The first time I came to Nepal I was kind of intimidated by the food. Placed in front of me was a plate piled so high with rice that I feared having to reject half of it, an act which many have told me was one of the worst insults a person can commit in this country. Having managed to eat it all somehow, I had to fast for a day afterwards.
A friend in Kathmandu doesn't eat rice because she is allergic to it. I am impressed she is able to survive in Nepal. The only places where you can do this are big cities, or ironically, the poorest villages on the Mahabharat Lekh and remotest mountain districts, where people eat dhido or potatoes.
It's a shame that people look down on alternative staples like makai, alu and kodo, as poor man's food. All of them are actually more nutritious than polished rice. Many rural Nepalis know this too, but those without khet would still rather sell cash crops and buy rice than eat makai day in day out, even though they remember that they used to be stronger on a maize diet. I suppose rice is more prestigious than maize and the rest, and if you're eating the same every day, it tastes more interesting.
Nepali cuisine does not have the glamour which is afforded to that of certain other countries. Some people regard it as the poor cousin of Indian food, but this view is ignorant of the subtleties of Nepali gastronomy and is unfair.
The problem is that the most delicious Nepali foods are really hard to explain to the uninitiated. How do you explain what gundruk is like? By describing the preparation? "Well, it's kind of half-fermented dried spinach." By describing the taste? I don't think there are words in English to describe the bouquet of gundruk ko jhol. Many foreigners are initially suspicious of gundruk, but once they have tried it lose their hearts to it.
The same can be said for tama. The first time I had it I was somewhat perturbed to find out I was eating bamboo. But now just thinking about alu tama with golbheda ko achar makes my mouth water.
There is also something lost in translation when they tell you sekuwa is "burnt meat". Only those who have tried it (preferably with jad or tongba, which I am saving for another column), know that pork sekuwa at the Airport Sekuwa Pasal can be one of the most delicious dishes in the world. Who cares about the tapeworms?
Part of the reason for Nepali food's low profile outside of Nepal is translation problems. I have been served things in Nepal for which there is no word in English, or probably any other language.
Some of these I have only tasted in one or two households. Although the holy trinity of dal, bhat and tarkari holds sway in most of the country, its preparation varies between districts, villages and even from house to house.
Many of the real Nepali delicacies are home recipes, sometimes made from ingredients which are specific to that area and unknown elsewhere. I have had foods in Panchthar which people had not heard of even in Ilam.
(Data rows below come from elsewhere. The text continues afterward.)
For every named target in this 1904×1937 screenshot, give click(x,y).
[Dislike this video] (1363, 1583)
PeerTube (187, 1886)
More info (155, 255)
Many - not all - \'Nepali' restaurants in England serve Indian food. A token hat is dipped to Nepalipan by including momos in the menu. But then again most UK Indian restaurants don't serve real Indian food either. They conform to British expectations and tastes, which are used to canonical vindaloo, madras and tikka masala.
Hopefully with time and the spread of the diaspora, the profile of Nepali cuisine will rise internationally. Sadly, many of the local ingredients which make the food special in each place are not available outside the country (some are not even available in Kathmandu).
I just hope Nepali food doesn't sell out, and remains true to its salty, sour, and other tastes that I can't even name. The world will eventually understand the genius. Let them come.